The data sought form the site includes:
- Service Type (Electricity or Gas)*
- Zip Code*
- Utility Name*
- Supplier Name
- Rate Type (Fixed or Variable)
- Rate (Numeric Only)
- Green Offer (Yes/No)
- Minimum Term (Months Only)
- Cancellation Fee (Numeric Only)
- Cancellation Fee Text (used only when qualifying text is present)
- Comments (Text)
- Date/Time Stamp of Scrub
Lastly, I would also like to have an image of the page scrubbed saved in an image file.
I will provide the Microsoft SQL Server database IP address and login credentials, a directory to save the page images, and the zip codes to be used for each scrub (you can use 10003 as a test zip code).
I need a way to adjust the scrub increment (e.g. days / every 6 hours) and the zip codes in the future if necessary. This adjusting mechanism doesn’t need to be sophisticated it only needs to be able to be done quickly and efficiently.
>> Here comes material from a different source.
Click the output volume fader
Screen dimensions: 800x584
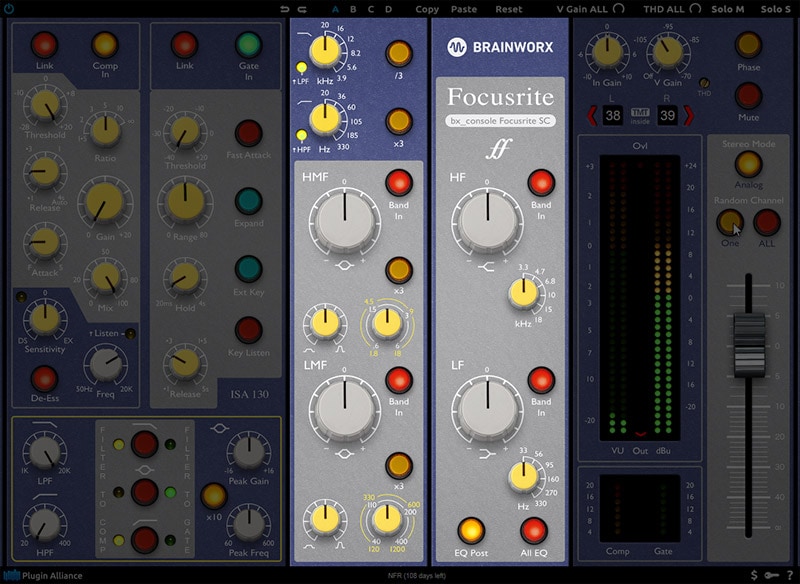pos(747,344)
To be specific, I am reasonably tech savvy and could go into the code and adjust it if it’s only located in one or two places though a database driven interval and zip code table might work best.
To help ensure we remain aligned throughout the development process, I propose the following gates, but I am open to your input:
Milestone 1: Developer Review Target Site & Verify Feasibility of Scrubs (each service type, each zip code, at specified intervals)
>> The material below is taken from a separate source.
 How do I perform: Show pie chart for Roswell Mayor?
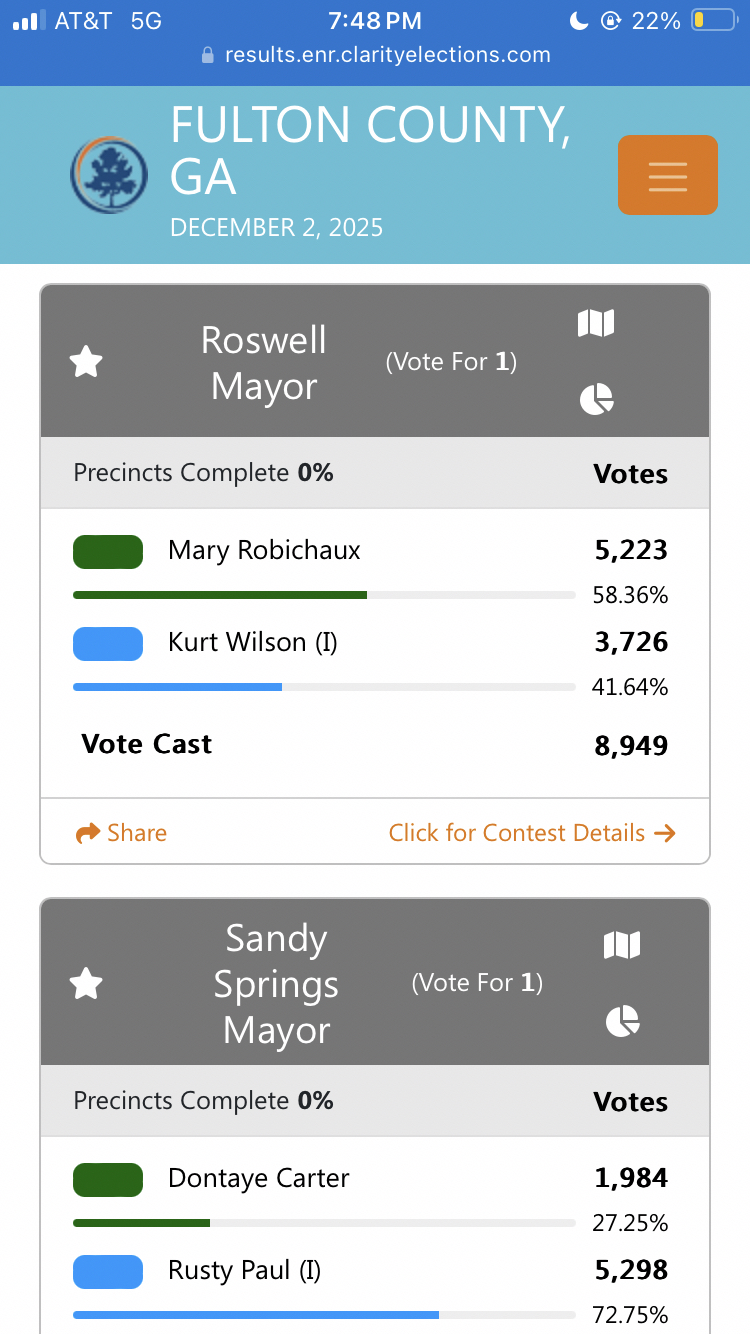(596, 399)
Milestone 2: Agree on Target Database Structure
Milestone 3: Test Single Scrub (1 zip code) with input sent to target Microsoft SQL Server database & page image sent to specified directory
Milestone 4: Full Scrub Code Finalized
The budget is moderately flexible. I am willing to pay a reasonable price to get it done right, in a timely manner, and by a reliable coder with whom I could do business with in the future but without overpaying. I am estimating this project to be in the "Small" category ($200-$1000 USD) but please indicate if you feel reasonable compensation should be higher or lower. I will consider all reasonable bids.
hi, i am expert in web scraping and code making, let me do this project and i assure you that code will be 100% perfect, accurate and according to your requirement, thanks
Hi, I've built a number of similar web scraping applications before, built either as Windows scheduled tasks or fully-autonomous Window services, so they can run in the background on a regular schedule without any user input. I've checked the target website and the example zip code you've provided, and confirmed its suitability for web scraping. All my code is fully commented and compliant with Microsofts Stylecop design and development guidelines.